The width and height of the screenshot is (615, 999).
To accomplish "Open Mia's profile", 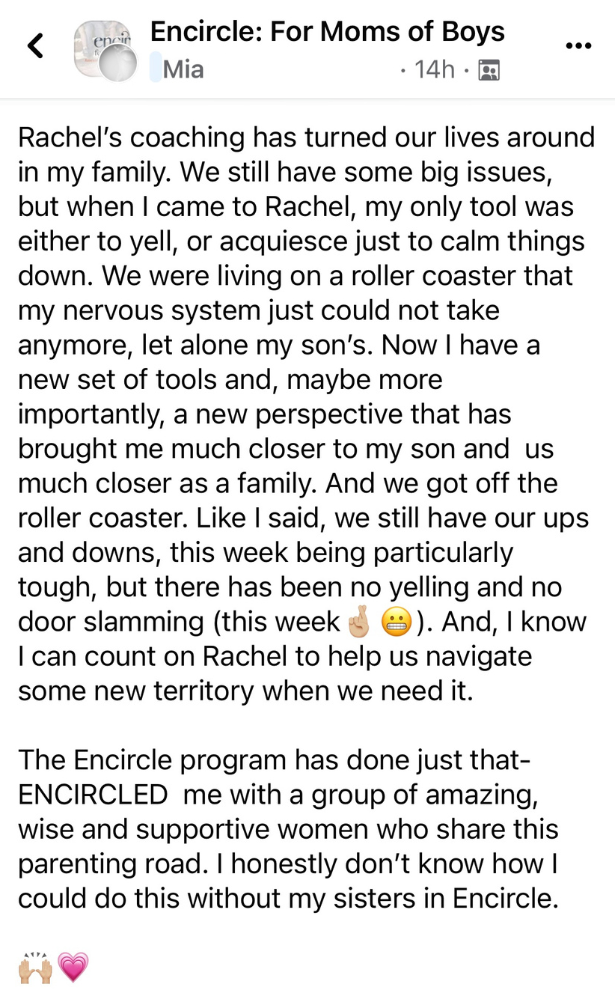I will 182,69.
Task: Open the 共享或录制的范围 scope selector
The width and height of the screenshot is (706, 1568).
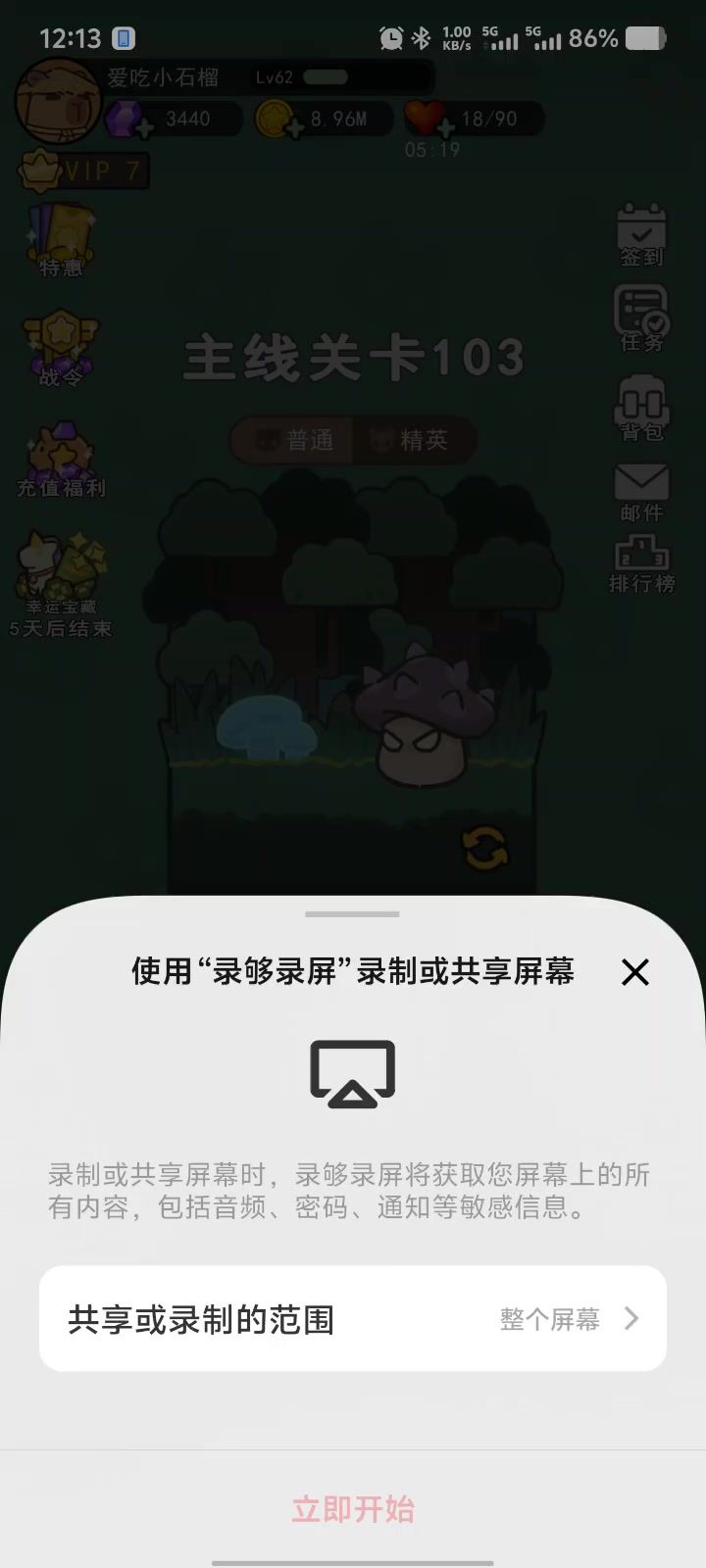Action: (x=353, y=1318)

================================

→ TASK DESCRIPTION
Copy out each line above that contains the string "height". Uppercase and lowercase letters count as different.

→ REPLY TO THE TASK
The width and height of the screenshot is (615, 999).
The width and height of the screenshot is (706, 1568).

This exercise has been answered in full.